A board is defined in a single tree, boards/<BOARD>/:

  • ESP-VISION side (top level): boardconfig.h, imlib_config.h, manifest.py, and optional camera.c / display.c / sdcard.c.

  • MicroPython port side (boards/<BOARD>/port/): IDF_TARGET value, sdkconfig, partitions, and USB strings. The build projects this subdirectory onto ports/esp32/boards/<BOARD>/ of the generated MicroPython copy.

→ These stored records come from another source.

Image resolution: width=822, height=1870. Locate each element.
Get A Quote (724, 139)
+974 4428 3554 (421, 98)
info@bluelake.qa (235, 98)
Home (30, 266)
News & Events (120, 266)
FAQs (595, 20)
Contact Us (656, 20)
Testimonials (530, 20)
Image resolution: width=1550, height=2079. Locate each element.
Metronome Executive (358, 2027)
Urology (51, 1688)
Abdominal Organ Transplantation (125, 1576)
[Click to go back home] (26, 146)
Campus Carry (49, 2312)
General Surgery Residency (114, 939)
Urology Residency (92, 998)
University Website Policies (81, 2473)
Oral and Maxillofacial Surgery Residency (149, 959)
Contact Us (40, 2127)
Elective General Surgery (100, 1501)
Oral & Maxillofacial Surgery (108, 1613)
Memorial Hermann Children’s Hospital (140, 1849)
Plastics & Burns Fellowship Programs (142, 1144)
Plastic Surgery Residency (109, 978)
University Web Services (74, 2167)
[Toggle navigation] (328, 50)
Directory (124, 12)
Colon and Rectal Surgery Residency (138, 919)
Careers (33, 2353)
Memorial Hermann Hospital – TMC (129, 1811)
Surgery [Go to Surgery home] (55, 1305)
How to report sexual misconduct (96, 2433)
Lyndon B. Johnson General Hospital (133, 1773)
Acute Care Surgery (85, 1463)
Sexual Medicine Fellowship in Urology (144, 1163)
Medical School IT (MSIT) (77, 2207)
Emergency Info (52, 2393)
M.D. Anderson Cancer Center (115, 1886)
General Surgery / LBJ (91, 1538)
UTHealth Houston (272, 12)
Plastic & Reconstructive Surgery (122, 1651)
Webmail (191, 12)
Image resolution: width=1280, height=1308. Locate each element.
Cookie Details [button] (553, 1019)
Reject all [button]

See Add a New Board for the step-by-step procedure.

Chip-Dependent Sources

micropython.cmake selects modules from IDF_TARGET and the board profile. The ESP32-P4 build includes h264 and rtsp; the current P4 board profiles also enable the ZXing-C++ barcode backend. See Chip and Board Support for the resulting public API matrix.

MicroPython Overlay

ESP-VISION uses MicroPython v1.28.0 as a fixed upstream baseline. Project changes to the ESP32 port live under overlay/micropython/. The prepare-micropython build step applies that tree to a generated copy under build/micropython/idf<ESP_IDF_VERSION>/micropython/; the lib/micropython submodule remains a clean upstream reference.

For how ESP-VISION relates to its upstream projects, see Project Relationships; for the license of each component, see Licensing.